Remix.run Logo
SAI_Peregrinus 6 hours ago

LLMs don't make a distinction between prompt & data. There's no equivalent to an "NX bit", and AFAIK nobody has figured out how to create such an equivalent. And of course even that wouldn't stop all security issues, just as the NX bit being added to CPUs didn't stop all remote code execution attacks. So the best options we have right now tend to be based around using existing security mechanisms on the LLM agent process. If it runs as a special user then the regular filesystem permissions can restrict its access to various files, and various other mechanisms can be used to restrict access to other resources (outgoing network connections, various hardware, cgroups, etc.). But as long as untrusted data can contain instructions it'll be possible for the LLM output to contain secret data, and if the human using the LLM doesn't notice & copies that output somewhere public the exfiltration step returns.

boothby 5 hours ago | parent [-]

> AFAIK nobody has figured out how to create such an equivalent.

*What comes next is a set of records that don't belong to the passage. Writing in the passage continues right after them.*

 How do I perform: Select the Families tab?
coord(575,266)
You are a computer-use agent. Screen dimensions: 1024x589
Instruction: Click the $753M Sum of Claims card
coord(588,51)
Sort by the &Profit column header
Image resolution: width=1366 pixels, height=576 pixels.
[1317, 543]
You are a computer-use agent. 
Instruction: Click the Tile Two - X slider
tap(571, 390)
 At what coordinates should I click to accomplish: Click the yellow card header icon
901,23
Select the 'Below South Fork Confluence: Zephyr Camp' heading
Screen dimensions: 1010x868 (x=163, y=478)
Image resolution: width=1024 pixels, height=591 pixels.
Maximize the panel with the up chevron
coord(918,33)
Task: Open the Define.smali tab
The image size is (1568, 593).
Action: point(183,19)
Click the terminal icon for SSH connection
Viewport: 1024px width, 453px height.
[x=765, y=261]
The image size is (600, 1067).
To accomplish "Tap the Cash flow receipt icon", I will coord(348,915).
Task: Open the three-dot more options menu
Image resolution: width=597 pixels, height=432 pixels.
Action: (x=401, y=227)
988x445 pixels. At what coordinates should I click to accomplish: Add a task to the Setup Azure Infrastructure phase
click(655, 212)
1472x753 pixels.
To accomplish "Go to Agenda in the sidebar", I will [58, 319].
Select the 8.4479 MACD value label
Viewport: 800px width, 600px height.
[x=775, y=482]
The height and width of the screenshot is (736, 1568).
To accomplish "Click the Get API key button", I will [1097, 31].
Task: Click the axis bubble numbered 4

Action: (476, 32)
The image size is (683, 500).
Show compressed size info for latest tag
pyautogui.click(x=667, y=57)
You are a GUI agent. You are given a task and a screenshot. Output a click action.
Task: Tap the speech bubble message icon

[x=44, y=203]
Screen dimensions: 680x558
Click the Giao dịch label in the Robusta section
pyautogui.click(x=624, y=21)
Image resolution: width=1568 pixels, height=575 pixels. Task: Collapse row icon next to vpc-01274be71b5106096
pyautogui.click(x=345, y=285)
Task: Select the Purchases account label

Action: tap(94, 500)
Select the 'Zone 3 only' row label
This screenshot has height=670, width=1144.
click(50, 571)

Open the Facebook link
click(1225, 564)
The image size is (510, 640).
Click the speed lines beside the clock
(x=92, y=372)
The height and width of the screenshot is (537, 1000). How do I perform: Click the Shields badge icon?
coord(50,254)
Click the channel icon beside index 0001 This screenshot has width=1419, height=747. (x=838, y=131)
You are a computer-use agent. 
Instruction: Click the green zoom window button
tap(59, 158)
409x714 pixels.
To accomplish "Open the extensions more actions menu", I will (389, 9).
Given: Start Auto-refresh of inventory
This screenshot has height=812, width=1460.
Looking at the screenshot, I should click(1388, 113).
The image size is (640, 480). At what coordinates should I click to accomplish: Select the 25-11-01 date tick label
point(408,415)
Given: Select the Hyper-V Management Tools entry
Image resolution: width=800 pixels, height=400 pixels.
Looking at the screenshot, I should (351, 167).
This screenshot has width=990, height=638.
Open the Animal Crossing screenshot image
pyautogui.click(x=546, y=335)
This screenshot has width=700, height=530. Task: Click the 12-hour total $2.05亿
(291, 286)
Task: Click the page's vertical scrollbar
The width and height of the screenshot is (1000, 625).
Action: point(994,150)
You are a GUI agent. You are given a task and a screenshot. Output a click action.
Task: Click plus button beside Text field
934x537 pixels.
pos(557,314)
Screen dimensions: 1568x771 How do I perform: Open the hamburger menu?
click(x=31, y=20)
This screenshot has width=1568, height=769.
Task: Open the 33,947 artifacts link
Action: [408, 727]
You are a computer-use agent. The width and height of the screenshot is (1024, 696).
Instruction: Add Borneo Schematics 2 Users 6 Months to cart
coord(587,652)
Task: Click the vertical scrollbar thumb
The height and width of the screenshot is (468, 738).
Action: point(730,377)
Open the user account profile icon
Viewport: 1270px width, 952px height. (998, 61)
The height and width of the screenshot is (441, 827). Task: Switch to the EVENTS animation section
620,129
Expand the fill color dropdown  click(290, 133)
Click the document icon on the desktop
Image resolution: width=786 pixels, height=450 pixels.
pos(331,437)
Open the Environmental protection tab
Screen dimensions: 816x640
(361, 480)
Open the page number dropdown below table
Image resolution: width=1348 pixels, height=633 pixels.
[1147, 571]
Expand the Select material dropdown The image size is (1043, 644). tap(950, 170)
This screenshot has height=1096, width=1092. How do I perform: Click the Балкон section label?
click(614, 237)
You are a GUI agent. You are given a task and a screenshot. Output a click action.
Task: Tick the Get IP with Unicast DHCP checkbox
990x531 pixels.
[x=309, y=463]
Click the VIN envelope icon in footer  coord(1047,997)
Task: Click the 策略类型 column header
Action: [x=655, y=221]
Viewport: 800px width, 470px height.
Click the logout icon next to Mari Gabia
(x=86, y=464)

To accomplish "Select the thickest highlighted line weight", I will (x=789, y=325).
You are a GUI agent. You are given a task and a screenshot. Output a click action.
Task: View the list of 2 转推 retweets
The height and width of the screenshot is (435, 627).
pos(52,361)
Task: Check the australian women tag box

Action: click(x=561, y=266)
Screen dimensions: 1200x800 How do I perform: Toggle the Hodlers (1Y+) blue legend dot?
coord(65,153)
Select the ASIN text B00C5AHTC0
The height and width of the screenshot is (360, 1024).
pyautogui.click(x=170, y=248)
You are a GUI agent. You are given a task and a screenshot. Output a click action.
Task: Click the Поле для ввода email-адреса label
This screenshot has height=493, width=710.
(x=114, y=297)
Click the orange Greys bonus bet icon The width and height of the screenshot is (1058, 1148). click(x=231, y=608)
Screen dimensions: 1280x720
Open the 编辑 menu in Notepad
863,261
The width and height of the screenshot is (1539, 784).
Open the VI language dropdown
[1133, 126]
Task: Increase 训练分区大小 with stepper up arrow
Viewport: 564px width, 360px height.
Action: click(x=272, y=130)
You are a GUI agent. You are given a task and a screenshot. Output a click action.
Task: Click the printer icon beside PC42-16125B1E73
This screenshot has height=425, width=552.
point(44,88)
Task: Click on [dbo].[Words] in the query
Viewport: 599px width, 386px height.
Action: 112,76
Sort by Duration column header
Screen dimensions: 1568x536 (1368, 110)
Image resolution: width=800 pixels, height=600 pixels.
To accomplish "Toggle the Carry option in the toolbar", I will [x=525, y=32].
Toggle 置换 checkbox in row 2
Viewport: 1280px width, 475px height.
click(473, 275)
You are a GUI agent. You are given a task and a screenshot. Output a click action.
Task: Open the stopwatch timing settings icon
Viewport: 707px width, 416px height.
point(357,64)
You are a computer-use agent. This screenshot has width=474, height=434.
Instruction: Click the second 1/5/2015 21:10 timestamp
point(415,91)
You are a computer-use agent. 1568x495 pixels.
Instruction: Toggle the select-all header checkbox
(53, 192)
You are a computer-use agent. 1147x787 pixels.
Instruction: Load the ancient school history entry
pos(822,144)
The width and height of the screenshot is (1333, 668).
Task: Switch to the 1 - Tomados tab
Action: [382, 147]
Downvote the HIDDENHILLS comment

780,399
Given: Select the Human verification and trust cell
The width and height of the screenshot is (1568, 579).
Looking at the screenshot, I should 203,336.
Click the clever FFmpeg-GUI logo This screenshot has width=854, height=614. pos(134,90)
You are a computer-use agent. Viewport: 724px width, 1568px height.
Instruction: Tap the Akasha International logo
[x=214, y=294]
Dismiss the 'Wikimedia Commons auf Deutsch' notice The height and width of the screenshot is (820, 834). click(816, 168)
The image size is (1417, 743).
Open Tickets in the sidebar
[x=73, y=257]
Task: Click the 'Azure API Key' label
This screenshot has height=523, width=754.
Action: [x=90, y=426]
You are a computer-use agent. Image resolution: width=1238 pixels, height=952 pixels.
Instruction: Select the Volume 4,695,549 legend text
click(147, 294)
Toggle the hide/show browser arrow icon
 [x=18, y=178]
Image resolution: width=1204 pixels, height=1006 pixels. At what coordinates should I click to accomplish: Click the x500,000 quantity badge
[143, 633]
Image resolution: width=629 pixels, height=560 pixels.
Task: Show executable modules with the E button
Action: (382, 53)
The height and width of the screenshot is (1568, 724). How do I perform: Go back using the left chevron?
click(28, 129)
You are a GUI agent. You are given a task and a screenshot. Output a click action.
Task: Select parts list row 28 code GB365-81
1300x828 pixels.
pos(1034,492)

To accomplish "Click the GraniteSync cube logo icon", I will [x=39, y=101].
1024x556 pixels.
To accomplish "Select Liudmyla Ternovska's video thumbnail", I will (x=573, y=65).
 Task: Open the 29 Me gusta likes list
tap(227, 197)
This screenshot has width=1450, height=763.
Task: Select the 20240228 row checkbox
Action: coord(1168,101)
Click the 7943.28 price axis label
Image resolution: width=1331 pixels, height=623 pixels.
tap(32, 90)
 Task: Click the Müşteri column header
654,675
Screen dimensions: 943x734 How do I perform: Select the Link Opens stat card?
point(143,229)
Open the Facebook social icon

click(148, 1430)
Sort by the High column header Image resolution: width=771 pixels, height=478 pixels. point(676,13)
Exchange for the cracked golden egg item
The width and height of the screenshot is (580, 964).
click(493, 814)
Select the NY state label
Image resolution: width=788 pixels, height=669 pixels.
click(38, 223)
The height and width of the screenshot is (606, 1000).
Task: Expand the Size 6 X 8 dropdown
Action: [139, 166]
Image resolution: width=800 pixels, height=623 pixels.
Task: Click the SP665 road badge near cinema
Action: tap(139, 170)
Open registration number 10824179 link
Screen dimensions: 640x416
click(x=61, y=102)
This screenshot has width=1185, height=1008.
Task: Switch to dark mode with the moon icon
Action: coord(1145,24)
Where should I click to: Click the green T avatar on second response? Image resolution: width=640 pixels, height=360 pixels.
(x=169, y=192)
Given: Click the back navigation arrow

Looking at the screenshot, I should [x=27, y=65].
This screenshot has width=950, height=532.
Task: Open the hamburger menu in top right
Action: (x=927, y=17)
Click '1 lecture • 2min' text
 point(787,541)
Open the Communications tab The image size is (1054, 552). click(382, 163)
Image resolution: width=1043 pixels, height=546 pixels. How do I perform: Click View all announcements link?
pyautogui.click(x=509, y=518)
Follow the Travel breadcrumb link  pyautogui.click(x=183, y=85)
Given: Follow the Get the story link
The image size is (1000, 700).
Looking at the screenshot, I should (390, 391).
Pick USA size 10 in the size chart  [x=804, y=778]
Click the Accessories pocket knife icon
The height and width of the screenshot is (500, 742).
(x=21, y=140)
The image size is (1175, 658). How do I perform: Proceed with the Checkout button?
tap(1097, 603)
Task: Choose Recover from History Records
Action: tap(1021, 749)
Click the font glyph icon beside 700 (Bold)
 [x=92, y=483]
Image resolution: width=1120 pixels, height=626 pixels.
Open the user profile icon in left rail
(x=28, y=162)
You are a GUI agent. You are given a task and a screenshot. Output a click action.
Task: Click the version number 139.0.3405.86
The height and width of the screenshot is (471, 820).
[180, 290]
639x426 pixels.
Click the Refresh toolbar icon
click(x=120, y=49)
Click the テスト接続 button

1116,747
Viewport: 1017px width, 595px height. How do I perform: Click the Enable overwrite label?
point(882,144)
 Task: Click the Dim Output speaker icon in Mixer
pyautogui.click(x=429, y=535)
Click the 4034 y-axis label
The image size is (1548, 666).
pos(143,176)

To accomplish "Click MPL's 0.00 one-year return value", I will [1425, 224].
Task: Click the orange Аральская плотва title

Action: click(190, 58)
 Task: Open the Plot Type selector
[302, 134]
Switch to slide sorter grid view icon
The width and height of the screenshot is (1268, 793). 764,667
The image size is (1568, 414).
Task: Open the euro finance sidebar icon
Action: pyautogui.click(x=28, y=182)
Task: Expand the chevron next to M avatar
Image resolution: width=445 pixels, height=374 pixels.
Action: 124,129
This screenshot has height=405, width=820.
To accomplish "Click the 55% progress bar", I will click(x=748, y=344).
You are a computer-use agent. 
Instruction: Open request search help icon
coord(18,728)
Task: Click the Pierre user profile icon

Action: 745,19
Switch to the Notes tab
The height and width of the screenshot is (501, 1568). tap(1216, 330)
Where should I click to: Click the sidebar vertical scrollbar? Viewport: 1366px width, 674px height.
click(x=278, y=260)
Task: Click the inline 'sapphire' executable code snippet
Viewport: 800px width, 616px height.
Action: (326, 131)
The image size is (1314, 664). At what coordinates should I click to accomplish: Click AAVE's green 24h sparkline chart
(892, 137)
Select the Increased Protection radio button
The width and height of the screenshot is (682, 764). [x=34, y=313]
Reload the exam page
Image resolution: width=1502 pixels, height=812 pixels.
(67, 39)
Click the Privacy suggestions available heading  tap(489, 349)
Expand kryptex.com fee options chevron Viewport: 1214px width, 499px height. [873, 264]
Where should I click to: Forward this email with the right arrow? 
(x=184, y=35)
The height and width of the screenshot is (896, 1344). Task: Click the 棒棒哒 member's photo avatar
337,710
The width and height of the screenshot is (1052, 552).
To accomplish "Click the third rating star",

I'm curious if anybody has even attempted it; if there's even training data for this. Compartmentalization is a natural aspect of cognition in social creatures. I've even known dogs to not to demonstrate knowledge of a food supply until they think they're not being observed. As a working professional with children, I need to compartmentalize: my social life, sensitive IP knowledge, my kid's private information, knowledge my kid isn't developmentally ready for, my internal thoughts, information I've gained from disreputable sources, and more. Intelligence may be important, but this is wisdom -- something that doesn't seem to be a first-class consideration if dogs and toddlers are in the lead.